Data records:
====
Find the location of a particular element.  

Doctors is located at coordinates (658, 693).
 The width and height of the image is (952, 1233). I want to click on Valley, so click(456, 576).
====
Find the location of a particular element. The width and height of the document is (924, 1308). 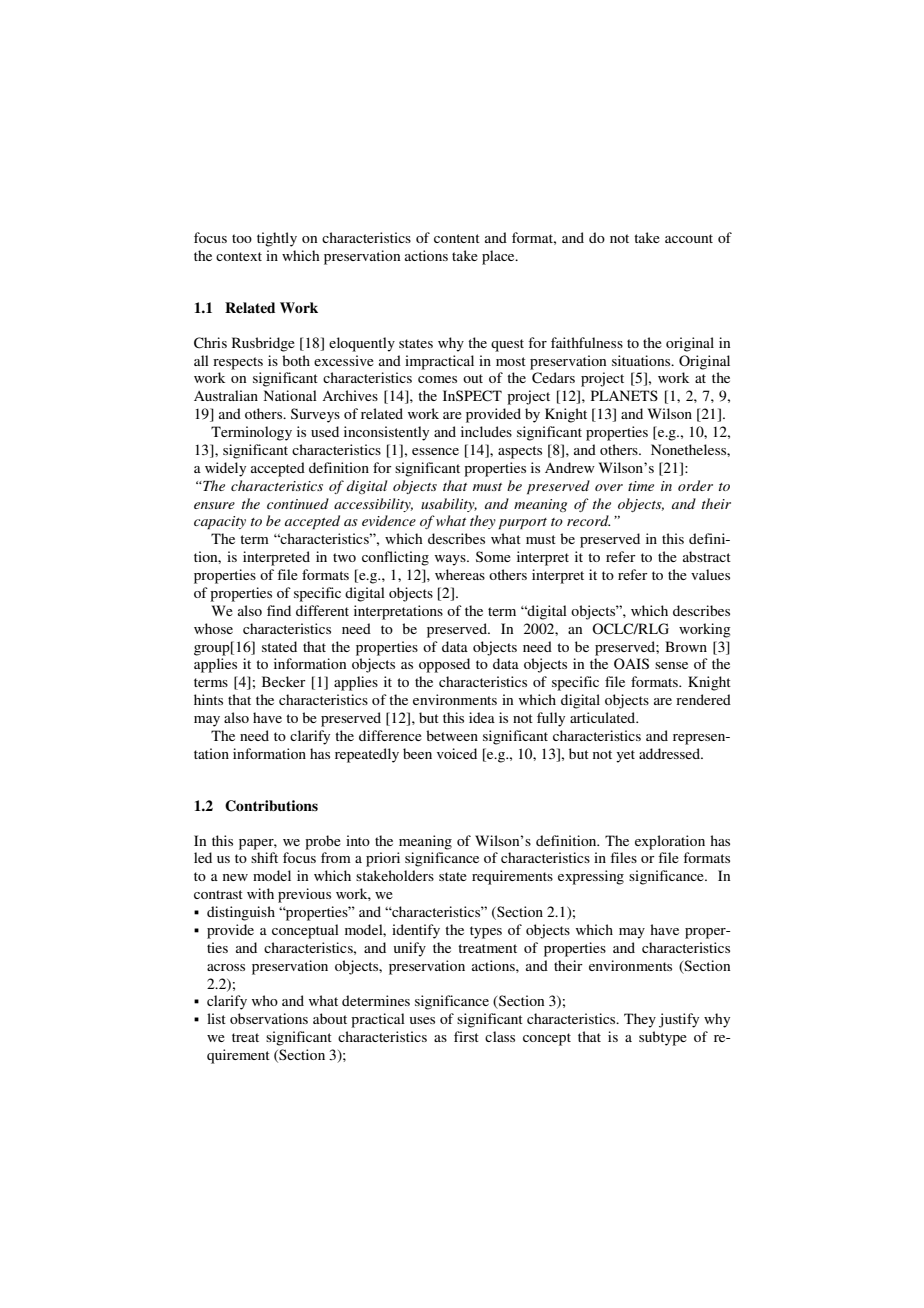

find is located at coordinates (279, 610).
====
Description of the task:
Copy word for word the lines from the line containing "Find the location of a particular element. The" through the line containing "find is located at coordinates (279, 610).", both included, and omit the pictures from your copy.

Correct response:
Find the location of a particular element. The width and height of the document is (924, 1308). 

find is located at coordinates (279, 610).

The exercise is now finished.